3 May

The Still Small Voice. What The Soul Heeds

by Jon Katz
The Still Small Voice

I first learned of the still small voice when I began attending Quaker Meeting in my teens. I loved the sound of it, gathering oneself into the silence, waiting for the still small voice that is the spirit of God. “It is,” wrote William Dean Howells, “the small voice that the soul heeds, not the deafening blasts of doom.” The King James Bible also speaks of this voice – “God speaks to us in a still, small voice.”

This is a difficult voice to hear in our world. We rarely have the chance to be as silent as we are in a Quaker Meeting, and most of us, surely including me, are wired up to many different voices that speak to us all day, wherever we are. For me, the idea of the still small voice has evolved. One friend was stunned when I told her I meditate every morning. “You?,” she said, “that is hard for me to believe.” Like a lot of people exploring spirituality, she was defining silence in a very particular way.

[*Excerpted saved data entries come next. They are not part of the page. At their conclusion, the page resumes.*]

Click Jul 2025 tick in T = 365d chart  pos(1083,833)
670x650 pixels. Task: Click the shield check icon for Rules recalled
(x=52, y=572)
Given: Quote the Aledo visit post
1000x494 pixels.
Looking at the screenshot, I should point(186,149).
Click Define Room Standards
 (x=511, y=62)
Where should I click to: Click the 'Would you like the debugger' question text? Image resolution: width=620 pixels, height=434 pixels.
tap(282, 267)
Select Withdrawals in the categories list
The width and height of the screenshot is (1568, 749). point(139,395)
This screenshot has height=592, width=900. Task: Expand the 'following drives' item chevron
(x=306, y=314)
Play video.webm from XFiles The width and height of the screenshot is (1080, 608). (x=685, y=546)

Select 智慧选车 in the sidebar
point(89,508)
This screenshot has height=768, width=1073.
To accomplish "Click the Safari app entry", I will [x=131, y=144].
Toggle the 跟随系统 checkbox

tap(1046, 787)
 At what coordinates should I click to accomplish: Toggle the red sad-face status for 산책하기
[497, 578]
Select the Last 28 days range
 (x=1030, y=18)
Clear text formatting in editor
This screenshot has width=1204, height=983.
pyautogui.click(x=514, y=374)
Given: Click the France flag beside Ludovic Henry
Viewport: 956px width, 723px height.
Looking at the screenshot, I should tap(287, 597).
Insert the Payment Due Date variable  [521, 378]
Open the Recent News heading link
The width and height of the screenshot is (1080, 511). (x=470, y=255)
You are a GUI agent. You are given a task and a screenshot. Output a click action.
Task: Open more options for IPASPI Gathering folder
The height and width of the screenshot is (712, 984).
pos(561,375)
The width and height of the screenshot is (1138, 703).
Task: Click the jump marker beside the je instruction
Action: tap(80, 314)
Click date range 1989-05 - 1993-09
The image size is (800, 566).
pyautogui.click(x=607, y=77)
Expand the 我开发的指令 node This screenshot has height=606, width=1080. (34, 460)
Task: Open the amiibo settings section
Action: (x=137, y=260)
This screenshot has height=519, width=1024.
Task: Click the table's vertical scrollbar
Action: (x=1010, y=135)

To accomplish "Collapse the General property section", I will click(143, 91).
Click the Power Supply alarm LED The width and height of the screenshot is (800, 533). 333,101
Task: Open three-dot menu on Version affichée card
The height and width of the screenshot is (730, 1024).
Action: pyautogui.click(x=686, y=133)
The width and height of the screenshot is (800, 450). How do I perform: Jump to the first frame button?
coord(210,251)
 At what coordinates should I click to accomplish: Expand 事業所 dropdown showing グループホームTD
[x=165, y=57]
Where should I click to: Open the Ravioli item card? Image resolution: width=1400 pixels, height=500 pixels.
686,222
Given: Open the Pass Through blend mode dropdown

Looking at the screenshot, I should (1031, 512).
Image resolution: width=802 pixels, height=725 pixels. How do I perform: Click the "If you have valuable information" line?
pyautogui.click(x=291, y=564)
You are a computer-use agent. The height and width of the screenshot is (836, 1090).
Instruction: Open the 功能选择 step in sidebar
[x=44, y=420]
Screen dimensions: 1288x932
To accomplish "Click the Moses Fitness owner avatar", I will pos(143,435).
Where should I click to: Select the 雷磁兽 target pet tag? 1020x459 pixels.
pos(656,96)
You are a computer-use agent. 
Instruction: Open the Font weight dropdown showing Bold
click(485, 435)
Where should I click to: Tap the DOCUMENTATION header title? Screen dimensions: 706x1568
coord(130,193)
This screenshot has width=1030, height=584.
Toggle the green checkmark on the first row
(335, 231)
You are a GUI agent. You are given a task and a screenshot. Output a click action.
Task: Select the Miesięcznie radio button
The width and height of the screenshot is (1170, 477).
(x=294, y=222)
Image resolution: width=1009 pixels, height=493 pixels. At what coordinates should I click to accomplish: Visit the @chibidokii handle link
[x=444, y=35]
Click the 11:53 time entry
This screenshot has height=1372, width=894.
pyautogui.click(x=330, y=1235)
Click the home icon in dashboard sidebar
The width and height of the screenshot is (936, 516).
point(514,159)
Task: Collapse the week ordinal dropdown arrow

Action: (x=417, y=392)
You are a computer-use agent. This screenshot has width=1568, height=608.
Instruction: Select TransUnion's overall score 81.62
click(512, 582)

I am not living in a monastery, nor spending much time in Quaker Meeting. I am very much in my creative world, and love it there. I love  my Ipod, my laptop,  my Ipad. I read five or six books a week, devour albums, take a million photos, write a hundred blog posts, books, stories. I appreciate Buddhist meditation, but sitting on a mat in silence is not the only way to hear the still small voice. I hear it often, and in many places. When I close my eyes, and imagine a poem. Or see the light fall in a particular way that causes me to reach for my camera. Or walk my dogs on my path. When I see Maria talking to the donkeys, or smiling at me, or working on her art, reminding me that I can, in fact, be worthy of love and experience it. When I open up the feelings inside of me to write a book, a sacred miracle for me. When I make a friend, and cease a judgement.

When I see fear as a disease, not a reality, and turn from it.

The still small voice comes for me in encouragement – receiving it, giving it. It comes for me in turning away from argument, anger and fear. I hear it when I make good decisions about my life, and am in the company of loving and nourishing people. I hear it every morning when I wake up and give rebirth to myself, every day and focus on the things I love and want to do.

It was a revelation, for me, this idea about the still small voice and I share it with you  because, like me, the world does not always give us a quiet room in which to close our eyes. It is inside of all of us, ready to speak to us any time we want to hear it. It is, in fact, the voice the soul heeds, the true answer to the deafening blasts of doom outside our windows.